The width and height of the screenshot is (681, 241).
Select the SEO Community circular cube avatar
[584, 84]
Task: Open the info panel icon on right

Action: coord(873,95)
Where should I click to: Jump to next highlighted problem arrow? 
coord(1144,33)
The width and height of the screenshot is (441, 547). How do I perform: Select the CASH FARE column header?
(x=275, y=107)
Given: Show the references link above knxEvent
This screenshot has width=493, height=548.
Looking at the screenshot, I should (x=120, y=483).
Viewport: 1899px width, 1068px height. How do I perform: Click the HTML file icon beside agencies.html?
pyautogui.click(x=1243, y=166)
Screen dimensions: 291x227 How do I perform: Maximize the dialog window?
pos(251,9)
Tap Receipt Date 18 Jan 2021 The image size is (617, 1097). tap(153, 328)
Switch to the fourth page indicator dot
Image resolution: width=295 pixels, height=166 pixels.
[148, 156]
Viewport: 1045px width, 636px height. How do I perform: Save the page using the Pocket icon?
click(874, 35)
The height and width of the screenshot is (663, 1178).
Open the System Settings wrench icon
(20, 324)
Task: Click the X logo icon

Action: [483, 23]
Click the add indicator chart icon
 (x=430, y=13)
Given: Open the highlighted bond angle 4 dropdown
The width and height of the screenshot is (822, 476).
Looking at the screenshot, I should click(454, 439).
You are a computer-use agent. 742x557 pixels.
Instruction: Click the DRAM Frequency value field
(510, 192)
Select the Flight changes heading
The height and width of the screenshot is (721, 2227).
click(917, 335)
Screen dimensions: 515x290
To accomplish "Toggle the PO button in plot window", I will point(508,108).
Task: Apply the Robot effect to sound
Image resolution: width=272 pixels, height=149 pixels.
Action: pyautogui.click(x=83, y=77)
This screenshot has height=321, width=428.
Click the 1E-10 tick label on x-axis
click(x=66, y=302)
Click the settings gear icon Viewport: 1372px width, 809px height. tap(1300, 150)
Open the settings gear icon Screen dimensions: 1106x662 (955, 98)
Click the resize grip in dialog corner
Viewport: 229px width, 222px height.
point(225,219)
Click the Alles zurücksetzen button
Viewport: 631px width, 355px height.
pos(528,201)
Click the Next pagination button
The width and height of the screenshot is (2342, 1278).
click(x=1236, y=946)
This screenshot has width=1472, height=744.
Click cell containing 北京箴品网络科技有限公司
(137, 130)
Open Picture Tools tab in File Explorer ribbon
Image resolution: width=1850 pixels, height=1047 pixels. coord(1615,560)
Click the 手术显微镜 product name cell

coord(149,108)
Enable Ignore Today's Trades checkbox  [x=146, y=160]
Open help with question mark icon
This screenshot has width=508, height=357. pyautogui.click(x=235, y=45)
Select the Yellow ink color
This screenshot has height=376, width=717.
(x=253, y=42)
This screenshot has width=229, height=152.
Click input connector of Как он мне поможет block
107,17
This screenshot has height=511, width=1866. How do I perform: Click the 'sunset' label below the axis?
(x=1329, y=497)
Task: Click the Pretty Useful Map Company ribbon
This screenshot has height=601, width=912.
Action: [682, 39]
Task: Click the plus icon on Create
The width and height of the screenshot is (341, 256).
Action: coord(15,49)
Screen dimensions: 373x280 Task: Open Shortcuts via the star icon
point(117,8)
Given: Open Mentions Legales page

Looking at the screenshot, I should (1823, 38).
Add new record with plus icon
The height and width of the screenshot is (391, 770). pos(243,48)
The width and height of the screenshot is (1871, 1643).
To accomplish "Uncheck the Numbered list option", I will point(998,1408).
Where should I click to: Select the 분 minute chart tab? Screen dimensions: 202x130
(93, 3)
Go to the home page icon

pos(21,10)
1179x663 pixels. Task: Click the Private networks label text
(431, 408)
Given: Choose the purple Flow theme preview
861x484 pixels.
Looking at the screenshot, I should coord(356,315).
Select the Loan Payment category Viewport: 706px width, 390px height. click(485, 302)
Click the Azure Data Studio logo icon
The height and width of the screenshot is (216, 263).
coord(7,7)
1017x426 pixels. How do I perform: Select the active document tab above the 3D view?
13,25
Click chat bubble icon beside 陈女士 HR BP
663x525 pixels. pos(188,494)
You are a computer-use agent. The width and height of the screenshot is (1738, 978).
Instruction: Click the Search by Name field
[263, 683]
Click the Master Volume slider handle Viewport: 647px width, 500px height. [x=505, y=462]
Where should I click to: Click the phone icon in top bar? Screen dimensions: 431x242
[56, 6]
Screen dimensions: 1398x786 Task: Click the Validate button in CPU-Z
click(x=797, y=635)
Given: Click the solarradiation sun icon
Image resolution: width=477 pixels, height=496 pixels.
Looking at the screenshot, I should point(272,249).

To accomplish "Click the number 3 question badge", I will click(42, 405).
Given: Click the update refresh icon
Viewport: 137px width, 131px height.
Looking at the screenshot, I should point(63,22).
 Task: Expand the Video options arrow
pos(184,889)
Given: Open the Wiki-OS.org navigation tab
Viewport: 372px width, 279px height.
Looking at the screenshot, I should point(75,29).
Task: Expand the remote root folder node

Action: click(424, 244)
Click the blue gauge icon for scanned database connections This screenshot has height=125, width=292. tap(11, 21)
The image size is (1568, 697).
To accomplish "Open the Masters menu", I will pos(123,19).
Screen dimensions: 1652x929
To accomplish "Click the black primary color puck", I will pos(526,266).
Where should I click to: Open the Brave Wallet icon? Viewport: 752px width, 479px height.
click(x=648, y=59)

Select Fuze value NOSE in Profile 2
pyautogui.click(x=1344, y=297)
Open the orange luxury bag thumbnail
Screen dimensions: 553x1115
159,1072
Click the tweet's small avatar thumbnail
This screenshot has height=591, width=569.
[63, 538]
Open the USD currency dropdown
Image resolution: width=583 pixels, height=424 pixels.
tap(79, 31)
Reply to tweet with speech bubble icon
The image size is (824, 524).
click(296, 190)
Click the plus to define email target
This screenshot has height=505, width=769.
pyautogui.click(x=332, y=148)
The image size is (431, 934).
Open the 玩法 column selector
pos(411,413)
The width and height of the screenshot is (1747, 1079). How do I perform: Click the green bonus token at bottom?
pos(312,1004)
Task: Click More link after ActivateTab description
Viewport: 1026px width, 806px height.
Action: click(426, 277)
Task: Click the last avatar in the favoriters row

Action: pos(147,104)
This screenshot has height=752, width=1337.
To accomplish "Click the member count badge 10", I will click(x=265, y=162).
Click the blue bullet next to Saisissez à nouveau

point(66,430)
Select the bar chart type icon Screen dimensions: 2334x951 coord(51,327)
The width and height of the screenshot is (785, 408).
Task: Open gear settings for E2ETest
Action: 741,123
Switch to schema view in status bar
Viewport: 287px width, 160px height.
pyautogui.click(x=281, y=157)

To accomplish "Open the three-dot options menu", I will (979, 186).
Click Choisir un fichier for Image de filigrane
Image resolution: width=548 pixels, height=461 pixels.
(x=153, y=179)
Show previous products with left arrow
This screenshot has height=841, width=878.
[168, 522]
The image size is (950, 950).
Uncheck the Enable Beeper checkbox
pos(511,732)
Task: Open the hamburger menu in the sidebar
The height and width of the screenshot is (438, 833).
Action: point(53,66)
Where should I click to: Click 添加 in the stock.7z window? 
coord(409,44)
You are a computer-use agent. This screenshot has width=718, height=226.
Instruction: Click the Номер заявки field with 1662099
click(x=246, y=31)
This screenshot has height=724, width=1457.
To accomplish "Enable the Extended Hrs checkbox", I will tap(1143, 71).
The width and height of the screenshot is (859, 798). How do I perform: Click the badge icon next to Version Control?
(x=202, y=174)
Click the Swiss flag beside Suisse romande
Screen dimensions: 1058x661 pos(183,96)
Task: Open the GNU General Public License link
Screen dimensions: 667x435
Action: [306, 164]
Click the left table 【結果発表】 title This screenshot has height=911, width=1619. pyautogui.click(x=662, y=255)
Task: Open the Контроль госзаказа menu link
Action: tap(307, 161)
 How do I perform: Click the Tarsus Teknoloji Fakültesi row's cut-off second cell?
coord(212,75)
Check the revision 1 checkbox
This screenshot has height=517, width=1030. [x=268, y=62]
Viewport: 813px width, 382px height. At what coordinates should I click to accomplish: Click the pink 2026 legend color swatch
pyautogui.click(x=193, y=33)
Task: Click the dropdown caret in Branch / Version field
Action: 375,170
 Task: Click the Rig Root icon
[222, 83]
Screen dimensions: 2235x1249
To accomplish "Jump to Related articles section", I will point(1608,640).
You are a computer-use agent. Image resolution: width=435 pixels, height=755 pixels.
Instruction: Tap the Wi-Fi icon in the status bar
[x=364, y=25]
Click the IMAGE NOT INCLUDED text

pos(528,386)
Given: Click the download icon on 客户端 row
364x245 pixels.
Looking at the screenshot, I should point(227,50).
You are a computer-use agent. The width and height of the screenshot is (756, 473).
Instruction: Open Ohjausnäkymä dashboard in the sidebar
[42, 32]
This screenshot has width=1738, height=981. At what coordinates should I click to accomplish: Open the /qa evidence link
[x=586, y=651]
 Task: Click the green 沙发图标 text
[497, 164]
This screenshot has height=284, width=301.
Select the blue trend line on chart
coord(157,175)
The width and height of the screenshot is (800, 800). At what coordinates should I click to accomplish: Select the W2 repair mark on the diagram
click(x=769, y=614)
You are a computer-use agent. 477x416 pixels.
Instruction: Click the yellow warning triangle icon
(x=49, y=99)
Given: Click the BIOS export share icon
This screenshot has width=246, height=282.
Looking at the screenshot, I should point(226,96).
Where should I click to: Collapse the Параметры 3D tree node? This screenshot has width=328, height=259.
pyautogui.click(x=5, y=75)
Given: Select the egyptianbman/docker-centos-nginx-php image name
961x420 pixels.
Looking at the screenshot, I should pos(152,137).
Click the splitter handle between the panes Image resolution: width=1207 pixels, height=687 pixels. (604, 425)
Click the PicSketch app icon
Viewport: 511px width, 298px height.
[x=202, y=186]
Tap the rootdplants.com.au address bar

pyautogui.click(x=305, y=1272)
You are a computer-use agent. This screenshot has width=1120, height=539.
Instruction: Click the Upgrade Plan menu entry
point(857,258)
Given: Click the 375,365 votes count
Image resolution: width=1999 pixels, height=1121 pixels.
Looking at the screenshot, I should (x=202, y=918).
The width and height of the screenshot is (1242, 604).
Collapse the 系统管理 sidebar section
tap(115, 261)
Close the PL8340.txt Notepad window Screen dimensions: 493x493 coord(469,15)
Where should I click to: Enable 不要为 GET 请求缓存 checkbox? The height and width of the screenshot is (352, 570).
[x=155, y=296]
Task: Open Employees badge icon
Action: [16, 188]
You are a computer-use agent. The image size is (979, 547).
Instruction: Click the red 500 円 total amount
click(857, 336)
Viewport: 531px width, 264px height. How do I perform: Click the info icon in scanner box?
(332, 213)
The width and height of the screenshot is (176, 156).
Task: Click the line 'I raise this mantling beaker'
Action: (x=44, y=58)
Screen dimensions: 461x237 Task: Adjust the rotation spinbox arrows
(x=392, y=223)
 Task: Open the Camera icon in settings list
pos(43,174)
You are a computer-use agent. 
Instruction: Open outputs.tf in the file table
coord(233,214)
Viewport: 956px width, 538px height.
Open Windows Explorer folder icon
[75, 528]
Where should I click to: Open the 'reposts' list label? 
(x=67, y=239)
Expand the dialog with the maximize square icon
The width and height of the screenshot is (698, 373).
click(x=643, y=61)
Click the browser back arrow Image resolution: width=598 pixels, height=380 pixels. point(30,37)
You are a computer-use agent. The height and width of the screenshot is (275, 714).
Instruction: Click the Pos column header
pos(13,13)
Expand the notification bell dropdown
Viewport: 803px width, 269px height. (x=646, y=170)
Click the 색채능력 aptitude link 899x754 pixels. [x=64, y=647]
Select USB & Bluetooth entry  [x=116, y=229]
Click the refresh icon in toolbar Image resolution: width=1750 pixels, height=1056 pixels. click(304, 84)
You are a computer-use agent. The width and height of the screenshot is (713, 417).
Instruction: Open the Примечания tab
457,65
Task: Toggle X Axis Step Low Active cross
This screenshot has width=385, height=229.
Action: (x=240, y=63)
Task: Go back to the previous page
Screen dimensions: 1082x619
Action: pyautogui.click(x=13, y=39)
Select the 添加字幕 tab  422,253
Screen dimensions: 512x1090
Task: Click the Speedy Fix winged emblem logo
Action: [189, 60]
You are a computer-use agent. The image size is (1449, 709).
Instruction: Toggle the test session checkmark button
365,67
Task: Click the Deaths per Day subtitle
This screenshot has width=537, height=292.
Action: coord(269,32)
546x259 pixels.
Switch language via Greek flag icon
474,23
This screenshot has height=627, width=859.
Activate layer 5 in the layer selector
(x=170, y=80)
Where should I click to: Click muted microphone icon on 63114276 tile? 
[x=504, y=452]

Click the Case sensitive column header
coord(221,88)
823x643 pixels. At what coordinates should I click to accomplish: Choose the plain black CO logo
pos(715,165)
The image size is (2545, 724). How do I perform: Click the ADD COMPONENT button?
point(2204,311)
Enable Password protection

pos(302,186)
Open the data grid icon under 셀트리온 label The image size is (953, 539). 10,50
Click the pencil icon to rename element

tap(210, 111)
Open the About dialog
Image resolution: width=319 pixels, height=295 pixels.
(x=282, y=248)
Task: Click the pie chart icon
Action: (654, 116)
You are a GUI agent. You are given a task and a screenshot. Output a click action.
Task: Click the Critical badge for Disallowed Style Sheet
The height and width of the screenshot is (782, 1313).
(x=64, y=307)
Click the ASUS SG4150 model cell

———

__TASK PROMPT__
Render everything in the material from the line containing "Click the add indicator chart icon" down to the line containing "Action: pyautogui.click(x=83, y=77)", both included, as a numbered list, leaving out any blank lines.

__IN RESPONSE__
1. Click the add indicator chart icon
2.  (x=430, y=13)
3. Given: Open the highlighted bond angle 4 dropdown
4. The width and height of the screenshot is (822, 476).
5. Looking at the screenshot, I should click(454, 439).
6. You are a computer-use agent. 742x557 pixels.
7. Instruction: Click the DRAM Frequency value field
8. (510, 192)
9. Select the Flight changes heading
10. The height and width of the screenshot is (721, 2227).
11. click(917, 335)
12. Screen dimensions: 515x290
13. To accomplish "Toggle the PO button in plot window", I will point(508,108).
14. Task: Apply the Robot effect to sound
15. Image resolution: width=272 pixels, height=149 pixels.
16. Action: pyautogui.click(x=83, y=77)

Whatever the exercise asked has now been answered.